My name is Tony Brereton and I design a souvenir magazine for a Carnival band.
I was born in Barataria. I'm an East boy. And I've limed in the West most of my life.
I went to St Joseph's College, where, even though it was in the East, a lot of West people came. I limed with for-real white boys, blonde hair, blue eyes kinda thing. We're all still real good friends today.
I have a son but I'm 100 per cent single. I talk cool like normal with my ex-wife. But there's no salvaging that!
I want to know what going on with these youths, and even the older crowd but Trinidad is like one big orgy now. Everybody just firetrucking with everybody. The gays and them come out like I don't know now. Is like no closet people any more. And they have plenty cougars, too. They are actually the easy prey.
I had the best of both worlds. I'd be smoking weed with the fellas in the park in Westmoorings. And then I'd be smoking weed in the savannah in Barataria with the guntas.
I'm not ashamed of smoking weed. EVERYBODY smokes weed in Trinidad. Who does hide about it and say they don't–they do! I have real lawyer pardners who come and check me and bring little hard weed.
You could get a grade of weed for $50 a gramme, which would be pretty decent, you get high off it. Then you have weed going for $200 and $300 a gramme. They call it, "cush". All you need is two pulls from that and you high as firetruck. You could out that and keep it for tomorrow.
Weed selling in grammes now. Weed went metric long time.
I was on cocaine for ten years. Me and my brother. That was the environment we grew up in: it was selling on every corner. It took me a decade to realise I was addicted. When I stopped, I cried for cocaine like I had tabanca, like was a girl leave me. I climbed back out of that hole and I'm 11 years clean now.

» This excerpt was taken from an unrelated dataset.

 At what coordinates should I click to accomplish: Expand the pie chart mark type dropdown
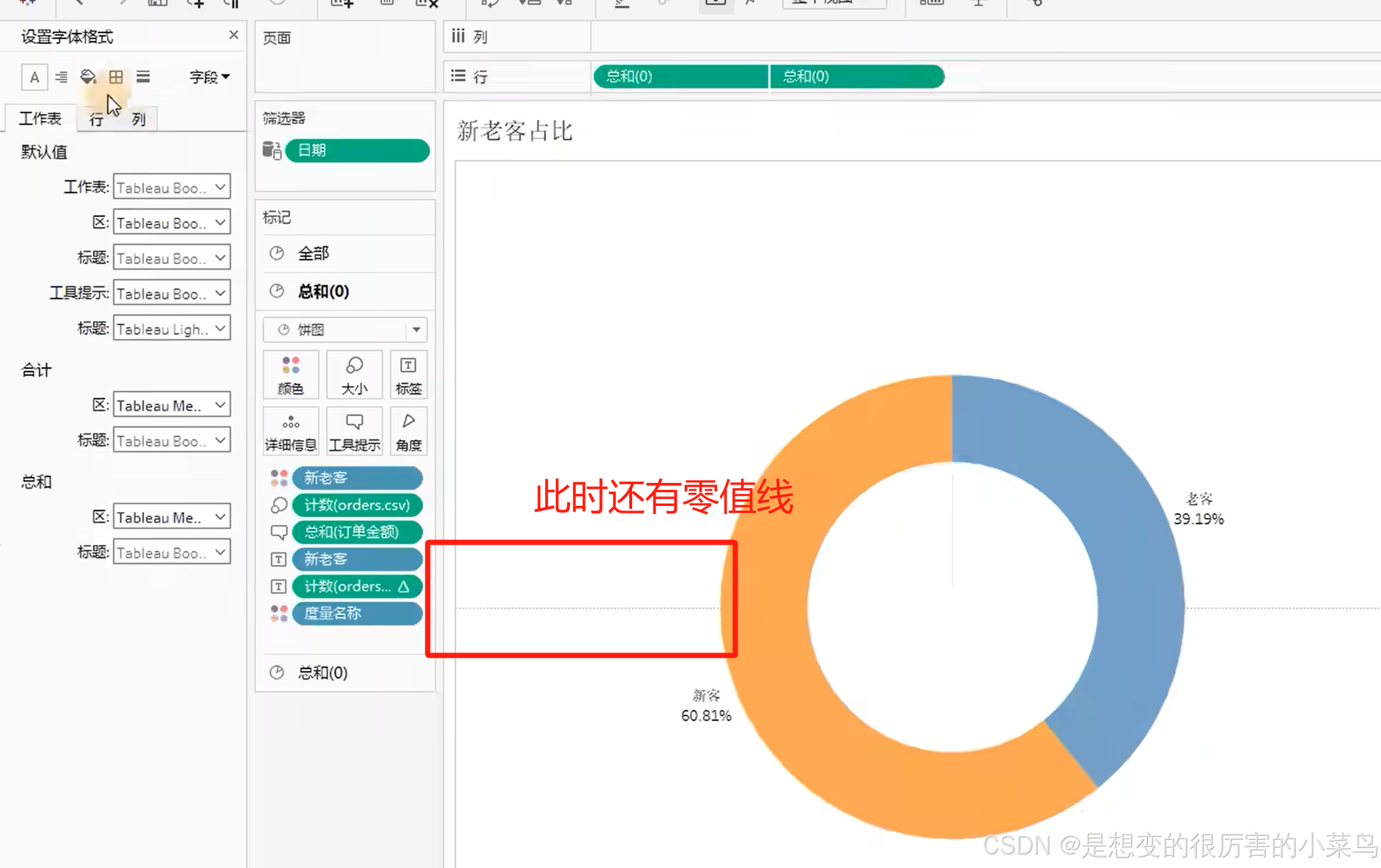(x=416, y=330)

I've had some of the most ridiculous tests. Real hot women, half-naked, telling me, "Do a line with me, nuh!" I know exactly what it would do me if I did a line: it would take me to the ATM to cash out all my money. Any time I touch that again, that's the end of my life, and I have too much to live for now. I have a kid.
I'll do the layout a month or two before but I have about four days to put the Carnival band magazine together. From Carnival Monday night and whole day Tuesday, a guy will be dropping camera flashcards for me. There's hardly any text in the magazine at all. By Friday, the magazine will be printed. Foreigners will buy that out like I don't know.
My friends say, "Boy, you don't stare at all these women' pictures!" But I just looking at layout. I learn to blank it out. I guess it's the same thing that stems back from addiction: being in a room with that and not feeling for it kinda vibes. Is like a self-control that's very valuable in life.
The best part about the job is holding the magazine and watching it when it's actually finished. The bad part is when the band want the magazine right now.
My father have no heart problem, no cholesterol problem. His only problem is, he still like to lime! And my mother's go and lime with him. They moving together from ever since. That's how I see marriage.
My father is 70 now and still playing Carnival. All my uncles and aunts, all they life, they (harass) my father about smoking weed and liming. Now who have a cane and who can't see properly asking me, "What it is your father doing that he still so fit?" And I tell them, "All the same things you used to curse him about is what have him going real good today".
Being a Trini is being able to live any culture. There's nowhere else in the world Muslims light deyas for Divali.
There is no place like T&T. We live longer here than average people.